I had fun with these. I wrapped triangles of wrapping paper around the knitting needle. I dabbed a little glue stick on the end to hold it in place. I then heated up some friendly plastic and whilst the bead was still on the knitting needle I rolled it in the friendly plastic. I then took a darning needle and teased the friendly plastic a little - a bit like peaks on icing sugar - if you get my drift. Although the friendly plastic was coloured the black was mostly showing on the bead. I then painted the whole think with Stewart Gill Byzantia - I love this colour it's called Laurelius - I then poured some gold embossing powder randomly on the beads and zapped it with the heat gun. I really like how these have turned out. Nice use of friendly plastic don't you think?

These beads started out with tyvek painted on both sides with silver acrylic paint. I then wrapped some wire around them and applied some Xpandaprint in between the wire. I rolled the beads in Stewart Gill embossing powder and gold embossing powder (the kind card makers use). I then zapped them with the heat gun.
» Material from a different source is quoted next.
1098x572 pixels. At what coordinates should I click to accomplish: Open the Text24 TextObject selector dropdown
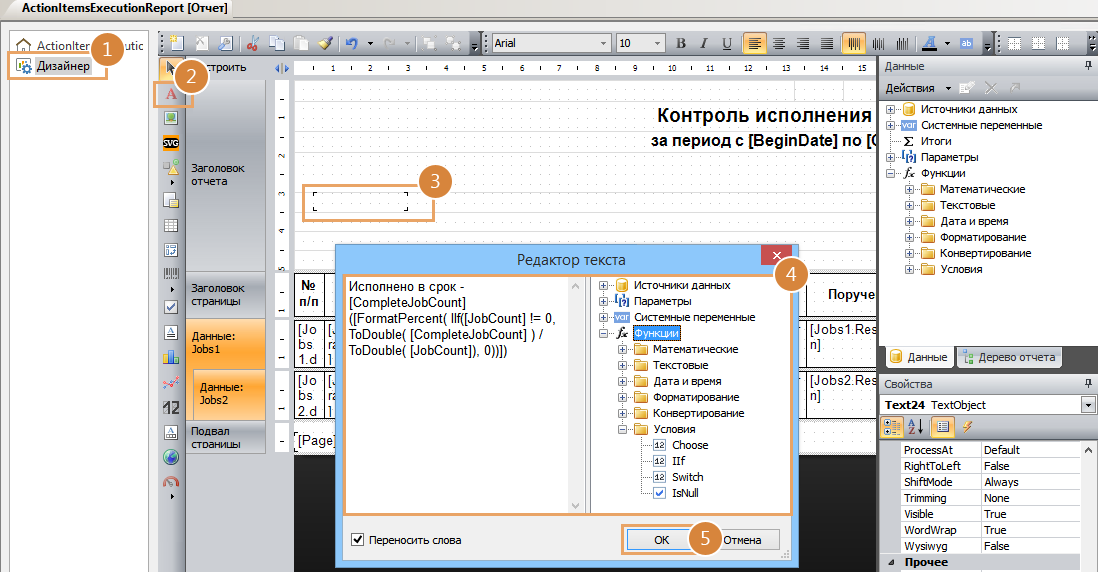[x=1088, y=405]
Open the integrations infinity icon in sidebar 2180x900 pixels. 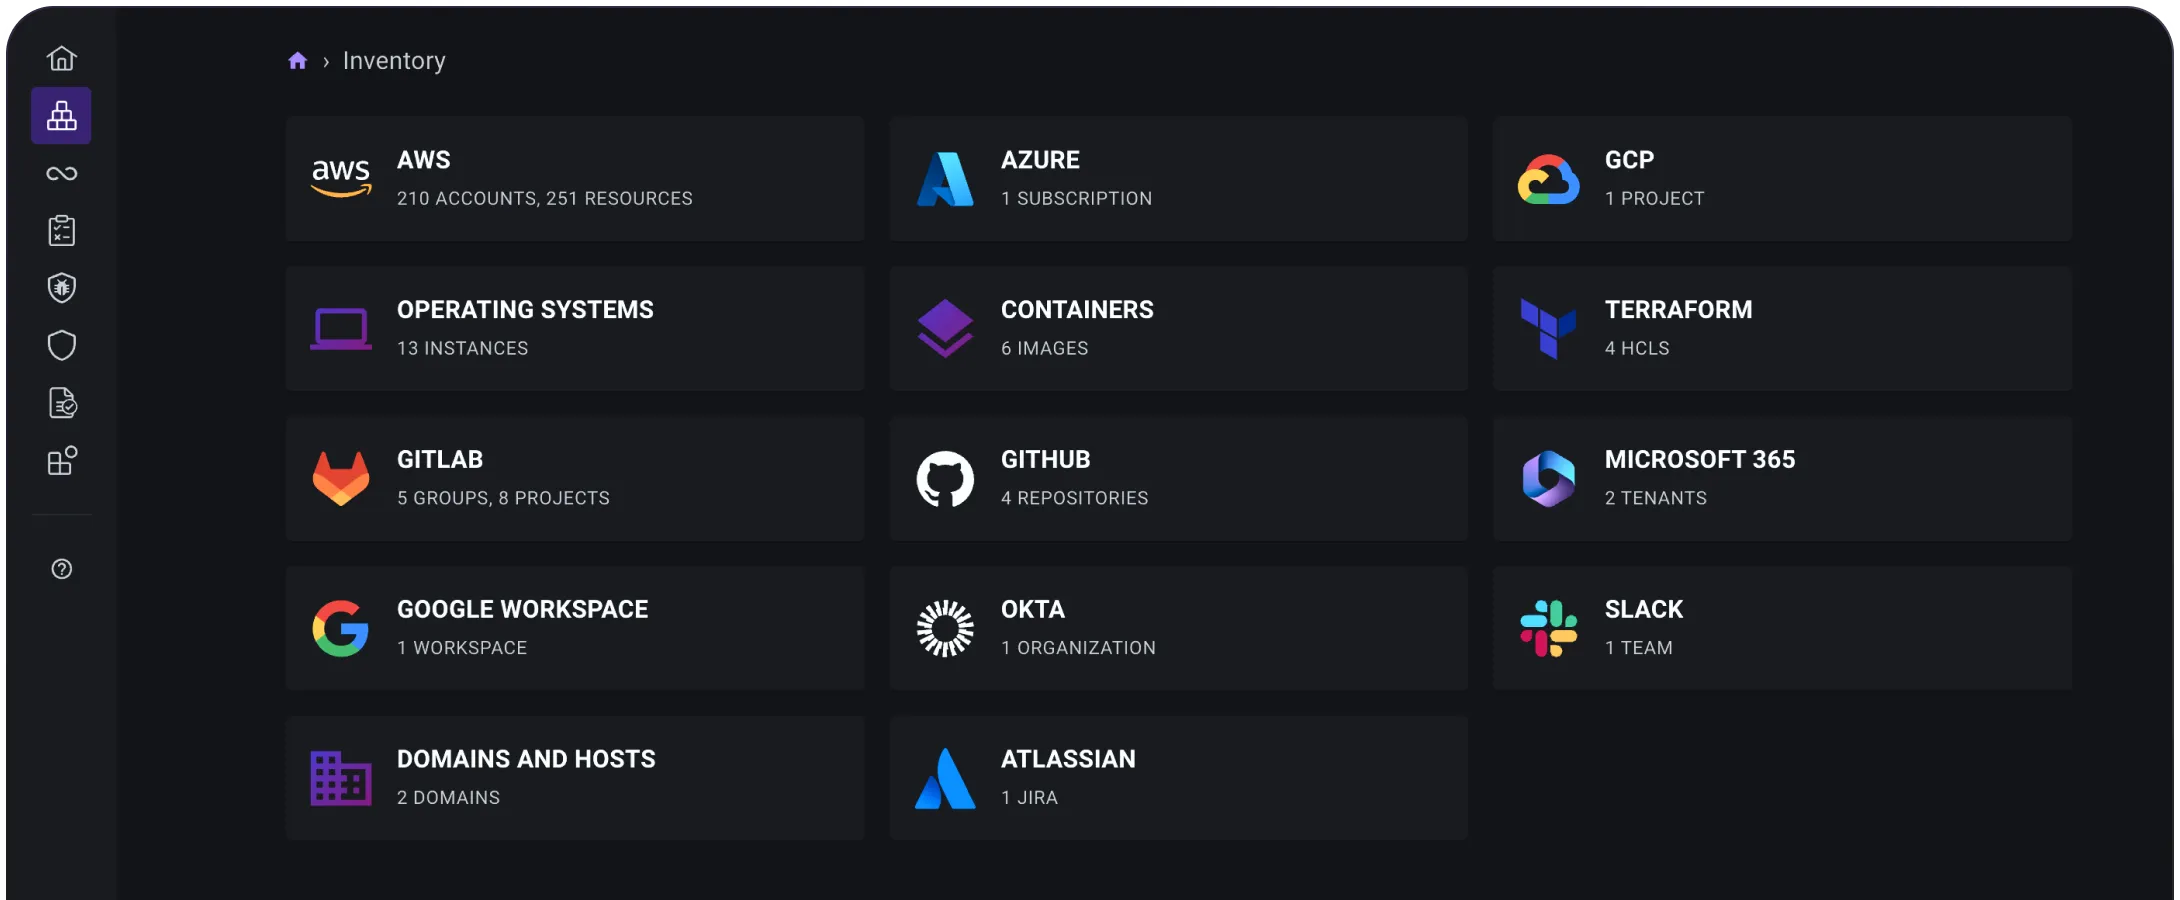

I have some beads drying at the moment. These were made using water soluble paper which I stitched and embossed. They take a little while to dry. I will post pictures tomorrow - if they work!

11 comments:

arlee said...

Wow, you're just a beadmakin' maniac today! I can't pick a favourite 'cause they're all fab!!!

Purple Missus said...

What a selection! I kept scrolling up and down to see which ones I liked best - but couldn't decide. They're all wonderful.

MargaretR said...

These are so wonderful Carol. Thanks so much for sharing your methods with us. I love them all and want to try them all too!

Leanne Hurren said...

Wow Carol - what a bead frenzy! You are so creative and good at coming up with new ideas and twists on old ones! Next weekend i will have to get cracking! I lvoe the beads at the end with friendly plastic and embossing powder - yum!

Micki said...

Wow, those are a bunch of great beads. Thanks for sharing them with us. Some of the techniques are new to me.

Helen Cowans said...

Hi The beads look fantastic. Beautiful. Helen

SuZ said...

Carol, you have amazed me with your creativity! thank you for sharing all your new techniques for making beads...they are wonderful!!!!!

Dianne said...

You are really so BRILLIANT all those beads are fantastic what an inspiration you are to us all..
You gotta love that Norman what a man.. You guys are perfect for each other.
I already sent your blog to the group so you might have a bit more traffic here......

Carol said...

Hi ladies,

Thank you so much for your kind words. As Leanne said I love to take a recipe and add a little bit of something else to it - both in cooking and in my art work.

Gunnels blog said...

So many beads! they are fantastic, and so are you!!!

Judy Rys said...

LOVE the colors and texture of your beads. I think they are the nicest ones I've seen.